## Source document:
Although it is an uneven, stylistically diverse recording, Blue Roses From the Moon represents some of Griffith's strongest recorded work in several years.
— Michael Parrish (St. Charles, IL)



John Prine
Live on Tour
Oh Boy (1997)

In the wake of the new-found commercial success that was generated by his last two CDs, John Prine returns with a document of the extensive tours he has mounted in support of those discs over the last two years. Live On Tour focuses on Prine's recent material, and highlights the crack band he has utilized on recent tours. Tunes like "Picture Show" and the wry, previously unrecorded Prine-Pete Case tune, "Space Monkey," rock ferociously. Slower material, like the restrained "Storm Windows" and the dark, bluesy "Quit Hollerin' at Me," is fleshed out by the multi-instrumental dexterity of long-time band member Phil Pharlapiano. Prine's witty introduction to "Jesus the Missing Years" explains his motivation for writing the song, which speculates on the undocumented years in Jesus' life between the ages of 12 and 30. The extended take of "Lake Marie" features a soaring, arena rock arrangement with powerful vocal harmonies and stinging lead guitar.

All and all, Prine's material doesn't sound dramatically different live than on record, so this disc will probably appeal the most to completists and those wanting a souvenir of one of his recent shows. In addition to the concert material, Live on Tour features three studio outtakes; the western-swing inflected "If I Could;" the bouncy, playful "Stick a Needle in My Eye;" and a straight piano-and-vocal romantic ballad, "You Mean So Much to Me."
— Michael Parrish (St. Charles, IL)



Ani DiFranco
Dilate
Righteous Babe RBR008-D (1996)

## Dataset section:

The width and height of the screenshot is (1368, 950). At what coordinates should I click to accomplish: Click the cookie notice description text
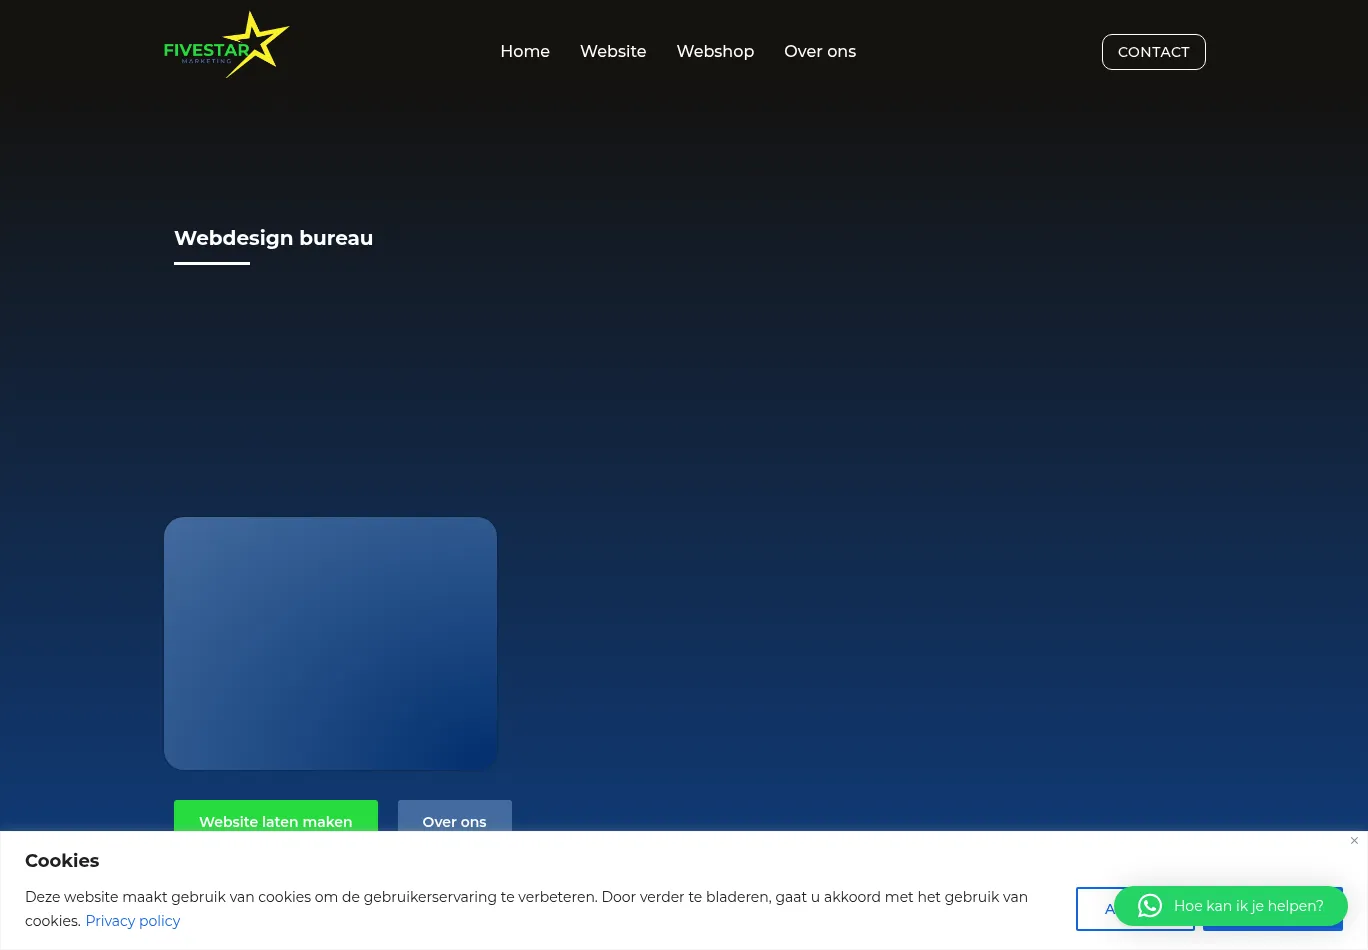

## Task set:
a - From the music reviews above, output everything from "Although it is" down to "in several years." without changing a word.
b - The music reviews above discuss the concert material on John Prine's Live on Tour. List every song from that concert material that they name, leaving out the three studio outtakes.

## Answers to the problems:
a -
Although it is an uneven, stylistically diverse recording, Blue Roses From the Moon represents some of Griffith's strongest recorded work in several years.

b -
- "Picture Show"
- "Space Monkey"
- "Storm Windows"
- "Quit Hollerin' at Me"
- "Jesus the Missing Years"
- "Lake Marie"